Copy all lines in the material holding the string "computer".
### DATA FOR REVIEW ###
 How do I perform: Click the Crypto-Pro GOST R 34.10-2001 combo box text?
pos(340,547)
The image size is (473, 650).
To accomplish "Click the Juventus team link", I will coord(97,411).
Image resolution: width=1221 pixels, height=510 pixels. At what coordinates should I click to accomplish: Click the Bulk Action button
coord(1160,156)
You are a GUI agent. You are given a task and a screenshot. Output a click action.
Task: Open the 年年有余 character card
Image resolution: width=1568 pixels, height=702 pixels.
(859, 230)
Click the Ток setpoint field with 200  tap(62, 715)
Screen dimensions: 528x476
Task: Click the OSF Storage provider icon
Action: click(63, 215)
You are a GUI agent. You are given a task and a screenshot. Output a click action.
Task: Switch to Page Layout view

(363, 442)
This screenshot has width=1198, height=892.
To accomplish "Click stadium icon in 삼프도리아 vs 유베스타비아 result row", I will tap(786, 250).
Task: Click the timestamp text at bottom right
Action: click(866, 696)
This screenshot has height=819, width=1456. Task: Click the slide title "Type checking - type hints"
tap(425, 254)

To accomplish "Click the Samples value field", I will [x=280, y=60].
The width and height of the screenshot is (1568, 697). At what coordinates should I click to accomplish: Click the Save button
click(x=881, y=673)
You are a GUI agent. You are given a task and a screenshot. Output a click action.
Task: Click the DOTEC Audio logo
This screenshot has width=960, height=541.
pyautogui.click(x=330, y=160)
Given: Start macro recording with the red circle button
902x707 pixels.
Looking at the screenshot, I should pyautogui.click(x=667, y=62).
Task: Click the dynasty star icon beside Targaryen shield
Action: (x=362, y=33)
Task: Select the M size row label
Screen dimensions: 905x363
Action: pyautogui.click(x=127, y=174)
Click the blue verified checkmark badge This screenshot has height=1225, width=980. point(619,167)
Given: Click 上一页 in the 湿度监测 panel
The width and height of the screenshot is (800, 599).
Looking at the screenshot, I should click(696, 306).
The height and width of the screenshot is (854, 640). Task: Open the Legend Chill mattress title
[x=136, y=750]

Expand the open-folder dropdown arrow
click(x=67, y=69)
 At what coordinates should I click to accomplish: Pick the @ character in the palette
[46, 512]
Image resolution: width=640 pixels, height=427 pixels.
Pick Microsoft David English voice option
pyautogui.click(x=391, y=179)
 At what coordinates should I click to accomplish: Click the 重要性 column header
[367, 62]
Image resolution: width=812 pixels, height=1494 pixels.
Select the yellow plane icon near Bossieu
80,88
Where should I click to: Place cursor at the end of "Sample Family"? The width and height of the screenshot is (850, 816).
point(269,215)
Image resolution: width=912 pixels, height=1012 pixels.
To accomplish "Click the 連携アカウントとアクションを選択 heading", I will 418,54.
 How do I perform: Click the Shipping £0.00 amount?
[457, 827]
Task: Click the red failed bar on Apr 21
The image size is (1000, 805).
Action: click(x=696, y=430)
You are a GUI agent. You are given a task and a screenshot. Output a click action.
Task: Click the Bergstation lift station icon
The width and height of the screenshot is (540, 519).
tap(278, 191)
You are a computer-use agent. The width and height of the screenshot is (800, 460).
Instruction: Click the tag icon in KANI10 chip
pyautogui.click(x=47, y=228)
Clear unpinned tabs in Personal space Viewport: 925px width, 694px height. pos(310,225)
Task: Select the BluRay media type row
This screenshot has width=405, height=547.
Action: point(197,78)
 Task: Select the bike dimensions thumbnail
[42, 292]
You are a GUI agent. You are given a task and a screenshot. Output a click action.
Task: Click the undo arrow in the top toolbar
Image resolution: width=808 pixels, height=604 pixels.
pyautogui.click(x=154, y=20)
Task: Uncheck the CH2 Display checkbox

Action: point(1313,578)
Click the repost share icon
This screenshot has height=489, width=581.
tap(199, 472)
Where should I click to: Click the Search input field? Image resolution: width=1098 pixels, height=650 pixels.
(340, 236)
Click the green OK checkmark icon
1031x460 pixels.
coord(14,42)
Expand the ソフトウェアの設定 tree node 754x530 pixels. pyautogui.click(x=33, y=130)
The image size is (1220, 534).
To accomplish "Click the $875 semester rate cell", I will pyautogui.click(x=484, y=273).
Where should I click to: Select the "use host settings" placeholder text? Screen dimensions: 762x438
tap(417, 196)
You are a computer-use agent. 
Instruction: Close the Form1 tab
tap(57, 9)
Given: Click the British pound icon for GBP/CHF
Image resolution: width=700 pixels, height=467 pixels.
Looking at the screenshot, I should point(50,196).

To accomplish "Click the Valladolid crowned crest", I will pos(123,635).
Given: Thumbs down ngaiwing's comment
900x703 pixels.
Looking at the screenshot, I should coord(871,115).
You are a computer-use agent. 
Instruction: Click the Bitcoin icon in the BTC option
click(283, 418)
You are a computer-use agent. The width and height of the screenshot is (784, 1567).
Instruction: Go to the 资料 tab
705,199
###
## EXERCISE ANSWER:
You are a computer-use agent. The width and height of the screenshot is (800, 460).
You are a computer-use agent. 
You are a computer-use agent. 
You are a computer-use agent. The width and height of the screenshot is (784, 1567).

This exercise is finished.